KEN LAYNE REFLECTS:
The flags went up, of course, but it was especially pleasant to see the flags go up in my immigrant-heavy neighborhood of Armenians, Filipinos, Central Americans, Middle Easterners and Russians. I had never thought much about displaying a flag, and after the terrorist attacks I was much more worried about my beat-up old revolver and its 15-year-old ammunition. But I recall driving through the neighborhood a few days later and seeing all those flags sprouting from car windows and front lawns and apartment balconies. There was a grim-faced middle-aged black guy getting out of a mechanic’s pickup down the block, and as I drove slowly up the street I saw his American flag on the ladder rack, and he looked at me and waved and gave a little nod and it would’ve been laughable in a John Cougar Mellencamp video from the 1980s. But I just started weeping like a jackass. . . .

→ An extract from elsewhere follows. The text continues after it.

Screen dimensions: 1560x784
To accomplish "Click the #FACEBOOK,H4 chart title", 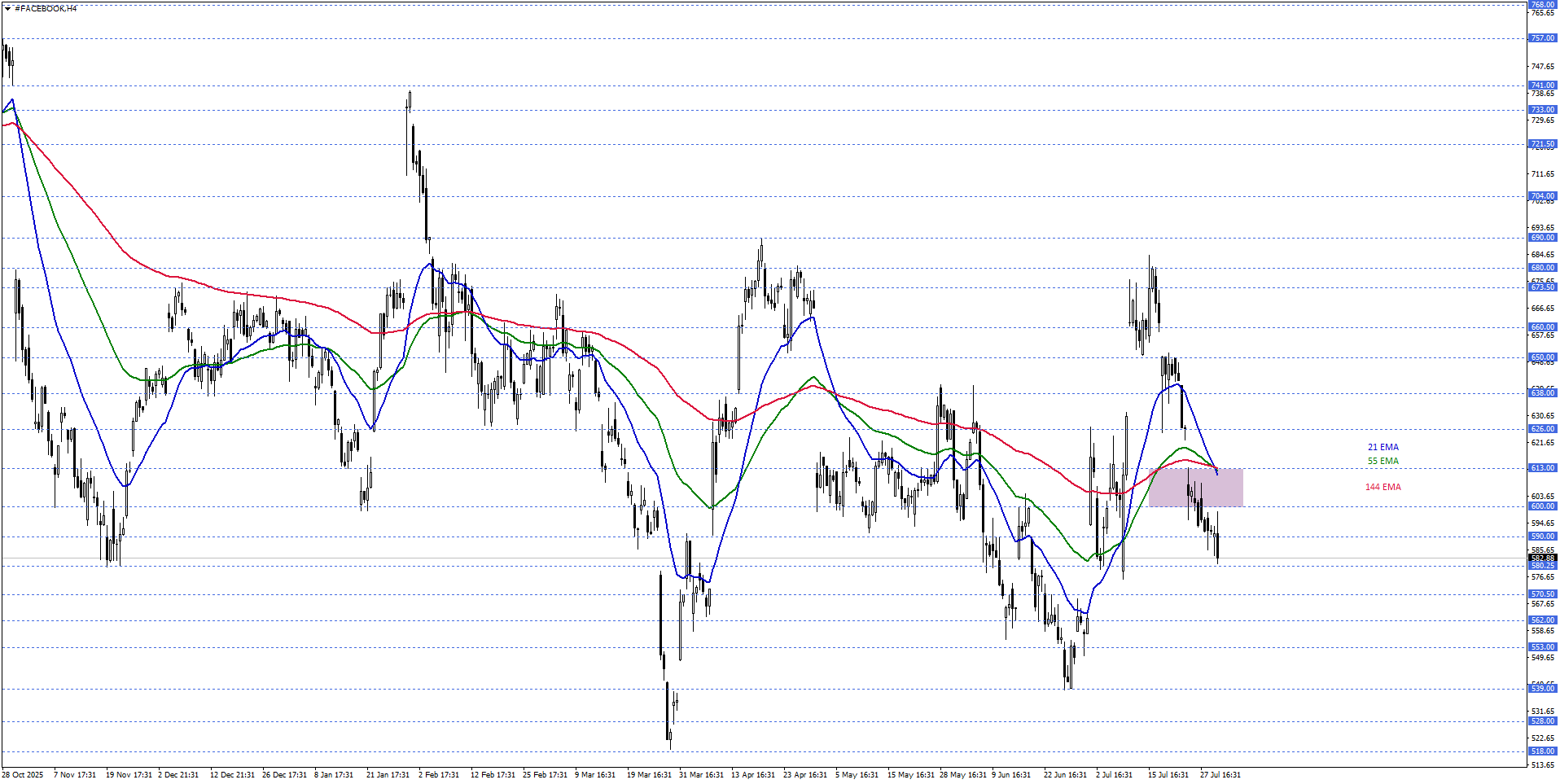I will [x=46, y=9].
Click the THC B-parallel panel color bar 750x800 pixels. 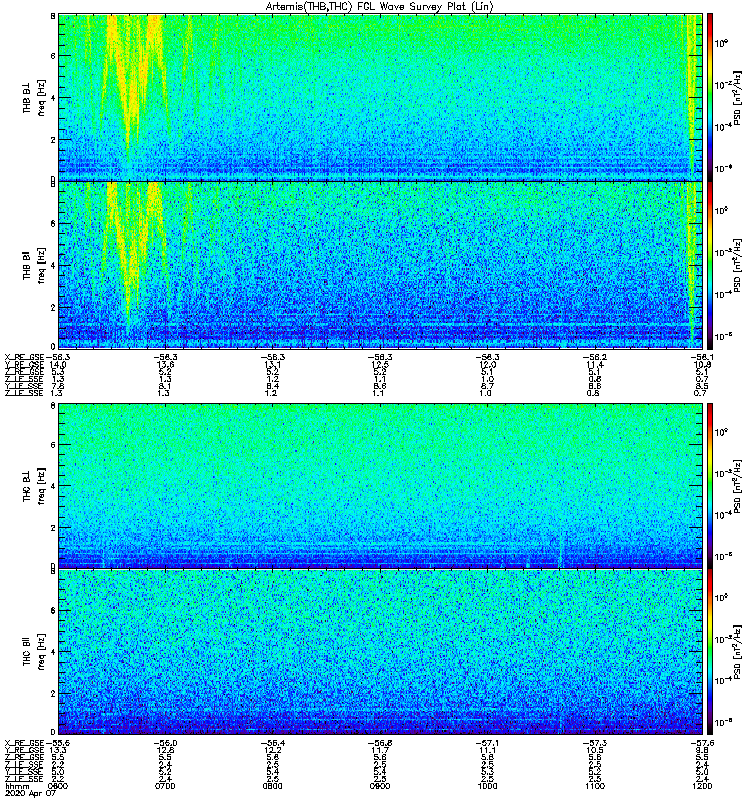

I learned more than a few things, especially about this country I call home. Like spending a year abroad in some hellhole little nation, Sept. 11 made all the American stuff I take for granted seem shiny and new. (If you’ve lived abroad, you know what it’s like to come home and see how goddamned great this nation can be.)
Why isn’t Ken Layne writing for the New York Times, instead of, well, pretty much all the people who actually are writing for the New York Times? Yeah, I know.